**Description of the task:** Whenever a line below includes "info", add it to the tally, then give the total and nothing more.

**Supplied entries:**
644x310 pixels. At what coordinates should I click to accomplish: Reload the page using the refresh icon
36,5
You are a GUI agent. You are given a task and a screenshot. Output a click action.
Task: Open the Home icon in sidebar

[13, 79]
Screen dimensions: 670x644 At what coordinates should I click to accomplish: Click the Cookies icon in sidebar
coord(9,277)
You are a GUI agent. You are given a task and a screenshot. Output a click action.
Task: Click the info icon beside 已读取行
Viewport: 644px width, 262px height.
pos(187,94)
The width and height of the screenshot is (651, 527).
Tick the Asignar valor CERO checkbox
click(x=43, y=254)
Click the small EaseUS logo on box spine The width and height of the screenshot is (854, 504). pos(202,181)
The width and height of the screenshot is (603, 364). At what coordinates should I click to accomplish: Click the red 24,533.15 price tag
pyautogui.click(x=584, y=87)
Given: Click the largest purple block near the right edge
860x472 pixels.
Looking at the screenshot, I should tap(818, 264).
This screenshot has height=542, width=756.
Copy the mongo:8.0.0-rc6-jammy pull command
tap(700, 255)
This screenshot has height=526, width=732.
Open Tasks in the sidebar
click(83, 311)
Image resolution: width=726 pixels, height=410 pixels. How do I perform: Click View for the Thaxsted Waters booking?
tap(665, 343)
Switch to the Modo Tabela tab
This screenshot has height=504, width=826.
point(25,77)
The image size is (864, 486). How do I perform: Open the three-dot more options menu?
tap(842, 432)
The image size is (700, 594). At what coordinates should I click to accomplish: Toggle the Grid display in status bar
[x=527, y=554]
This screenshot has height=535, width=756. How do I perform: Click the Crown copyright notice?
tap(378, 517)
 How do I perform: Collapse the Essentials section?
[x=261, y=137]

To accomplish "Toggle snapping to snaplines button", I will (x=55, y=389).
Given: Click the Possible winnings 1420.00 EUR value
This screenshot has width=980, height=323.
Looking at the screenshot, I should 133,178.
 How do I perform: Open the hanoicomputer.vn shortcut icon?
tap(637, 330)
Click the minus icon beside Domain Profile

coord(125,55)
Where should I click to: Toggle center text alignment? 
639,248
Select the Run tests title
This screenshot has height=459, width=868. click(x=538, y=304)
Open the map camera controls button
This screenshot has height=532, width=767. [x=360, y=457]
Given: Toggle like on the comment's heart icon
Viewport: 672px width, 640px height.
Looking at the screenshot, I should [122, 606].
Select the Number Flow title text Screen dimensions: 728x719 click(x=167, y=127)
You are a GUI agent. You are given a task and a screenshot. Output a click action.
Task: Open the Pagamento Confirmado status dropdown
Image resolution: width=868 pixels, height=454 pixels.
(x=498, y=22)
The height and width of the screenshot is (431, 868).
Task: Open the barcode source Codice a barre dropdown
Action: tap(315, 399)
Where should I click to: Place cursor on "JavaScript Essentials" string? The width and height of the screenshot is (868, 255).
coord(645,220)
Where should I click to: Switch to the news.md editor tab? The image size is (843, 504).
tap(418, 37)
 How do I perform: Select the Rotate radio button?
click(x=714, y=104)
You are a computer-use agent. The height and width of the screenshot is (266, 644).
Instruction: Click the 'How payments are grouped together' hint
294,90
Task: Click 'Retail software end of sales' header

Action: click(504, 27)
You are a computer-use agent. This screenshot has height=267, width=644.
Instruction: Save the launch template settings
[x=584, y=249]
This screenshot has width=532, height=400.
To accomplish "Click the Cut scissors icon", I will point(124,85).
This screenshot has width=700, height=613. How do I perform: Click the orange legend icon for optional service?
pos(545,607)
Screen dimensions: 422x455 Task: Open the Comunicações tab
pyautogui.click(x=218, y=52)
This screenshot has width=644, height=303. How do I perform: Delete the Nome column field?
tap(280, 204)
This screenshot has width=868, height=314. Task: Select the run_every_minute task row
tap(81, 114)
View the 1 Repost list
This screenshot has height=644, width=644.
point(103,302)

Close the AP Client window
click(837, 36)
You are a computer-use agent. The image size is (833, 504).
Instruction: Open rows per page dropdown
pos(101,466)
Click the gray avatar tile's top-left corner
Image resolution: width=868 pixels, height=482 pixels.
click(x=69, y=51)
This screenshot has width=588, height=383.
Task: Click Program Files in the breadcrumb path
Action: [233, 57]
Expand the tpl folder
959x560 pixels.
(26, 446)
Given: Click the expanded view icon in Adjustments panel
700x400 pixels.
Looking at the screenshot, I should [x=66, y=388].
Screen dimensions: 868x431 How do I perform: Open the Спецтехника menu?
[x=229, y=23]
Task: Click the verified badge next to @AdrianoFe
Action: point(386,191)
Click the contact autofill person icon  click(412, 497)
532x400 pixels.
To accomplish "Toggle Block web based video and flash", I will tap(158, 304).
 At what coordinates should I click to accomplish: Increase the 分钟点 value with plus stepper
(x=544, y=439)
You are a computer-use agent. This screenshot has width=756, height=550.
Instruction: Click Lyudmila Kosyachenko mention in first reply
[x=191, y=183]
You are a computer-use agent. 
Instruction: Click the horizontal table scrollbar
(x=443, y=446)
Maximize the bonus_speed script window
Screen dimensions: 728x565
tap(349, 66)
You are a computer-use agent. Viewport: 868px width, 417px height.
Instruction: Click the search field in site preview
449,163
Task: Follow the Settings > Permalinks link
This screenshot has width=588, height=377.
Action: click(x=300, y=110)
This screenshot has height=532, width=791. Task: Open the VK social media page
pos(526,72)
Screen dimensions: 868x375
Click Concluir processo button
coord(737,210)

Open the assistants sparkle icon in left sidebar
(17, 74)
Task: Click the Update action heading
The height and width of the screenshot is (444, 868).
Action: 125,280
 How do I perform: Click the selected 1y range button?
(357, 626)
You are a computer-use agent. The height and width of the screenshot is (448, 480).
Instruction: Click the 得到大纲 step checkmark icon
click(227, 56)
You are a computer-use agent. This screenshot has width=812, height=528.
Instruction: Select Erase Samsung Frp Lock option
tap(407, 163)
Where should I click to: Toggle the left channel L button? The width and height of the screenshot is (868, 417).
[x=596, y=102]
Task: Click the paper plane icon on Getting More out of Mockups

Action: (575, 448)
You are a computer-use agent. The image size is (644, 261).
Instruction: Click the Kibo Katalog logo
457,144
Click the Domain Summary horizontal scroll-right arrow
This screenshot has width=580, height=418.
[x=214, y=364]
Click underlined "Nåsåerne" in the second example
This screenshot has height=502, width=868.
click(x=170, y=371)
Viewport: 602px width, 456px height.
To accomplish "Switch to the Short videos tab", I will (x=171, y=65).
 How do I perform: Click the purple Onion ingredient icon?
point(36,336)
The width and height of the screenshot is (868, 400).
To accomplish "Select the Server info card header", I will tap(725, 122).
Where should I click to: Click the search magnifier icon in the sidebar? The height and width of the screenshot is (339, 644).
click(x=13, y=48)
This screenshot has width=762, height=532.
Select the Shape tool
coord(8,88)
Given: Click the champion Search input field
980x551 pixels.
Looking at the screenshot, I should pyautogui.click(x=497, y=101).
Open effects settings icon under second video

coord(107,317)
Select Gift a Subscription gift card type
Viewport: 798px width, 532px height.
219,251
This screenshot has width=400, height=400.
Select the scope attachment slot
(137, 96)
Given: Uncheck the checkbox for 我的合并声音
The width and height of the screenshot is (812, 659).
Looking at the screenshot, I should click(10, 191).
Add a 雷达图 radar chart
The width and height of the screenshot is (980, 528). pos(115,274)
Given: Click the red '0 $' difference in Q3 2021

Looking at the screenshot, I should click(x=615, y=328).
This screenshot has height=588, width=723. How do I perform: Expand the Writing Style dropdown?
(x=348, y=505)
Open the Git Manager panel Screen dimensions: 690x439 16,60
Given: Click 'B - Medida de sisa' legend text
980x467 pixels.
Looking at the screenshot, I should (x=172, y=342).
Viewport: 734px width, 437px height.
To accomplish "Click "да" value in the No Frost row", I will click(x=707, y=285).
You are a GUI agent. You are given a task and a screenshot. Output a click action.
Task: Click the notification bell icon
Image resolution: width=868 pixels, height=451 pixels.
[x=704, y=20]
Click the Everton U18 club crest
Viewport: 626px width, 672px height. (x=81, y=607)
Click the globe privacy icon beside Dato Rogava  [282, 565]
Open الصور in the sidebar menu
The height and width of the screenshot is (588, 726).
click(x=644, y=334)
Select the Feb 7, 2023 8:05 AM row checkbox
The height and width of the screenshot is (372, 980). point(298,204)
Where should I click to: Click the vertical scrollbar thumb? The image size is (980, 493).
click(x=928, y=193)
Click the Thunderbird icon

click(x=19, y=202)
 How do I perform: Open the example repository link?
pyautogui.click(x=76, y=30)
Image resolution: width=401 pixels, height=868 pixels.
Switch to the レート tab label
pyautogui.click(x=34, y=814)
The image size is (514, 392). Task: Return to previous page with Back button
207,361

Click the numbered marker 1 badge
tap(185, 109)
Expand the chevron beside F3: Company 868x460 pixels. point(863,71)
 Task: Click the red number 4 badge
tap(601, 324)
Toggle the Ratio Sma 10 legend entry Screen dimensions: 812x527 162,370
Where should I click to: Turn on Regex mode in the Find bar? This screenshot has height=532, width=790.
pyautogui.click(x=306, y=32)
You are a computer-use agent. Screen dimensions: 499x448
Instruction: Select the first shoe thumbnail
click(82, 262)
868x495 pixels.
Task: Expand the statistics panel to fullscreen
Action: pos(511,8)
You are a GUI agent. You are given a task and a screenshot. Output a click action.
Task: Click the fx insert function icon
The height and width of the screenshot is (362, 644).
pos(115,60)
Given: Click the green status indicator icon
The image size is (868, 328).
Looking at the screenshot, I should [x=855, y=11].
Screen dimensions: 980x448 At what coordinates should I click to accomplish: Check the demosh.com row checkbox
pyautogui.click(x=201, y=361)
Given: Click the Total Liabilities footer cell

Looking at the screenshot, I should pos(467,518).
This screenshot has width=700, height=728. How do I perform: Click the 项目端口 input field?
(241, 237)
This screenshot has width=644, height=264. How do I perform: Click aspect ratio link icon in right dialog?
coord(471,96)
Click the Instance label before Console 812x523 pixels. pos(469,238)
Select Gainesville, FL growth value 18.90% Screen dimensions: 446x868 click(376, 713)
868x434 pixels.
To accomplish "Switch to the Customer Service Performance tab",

**Solution:** 2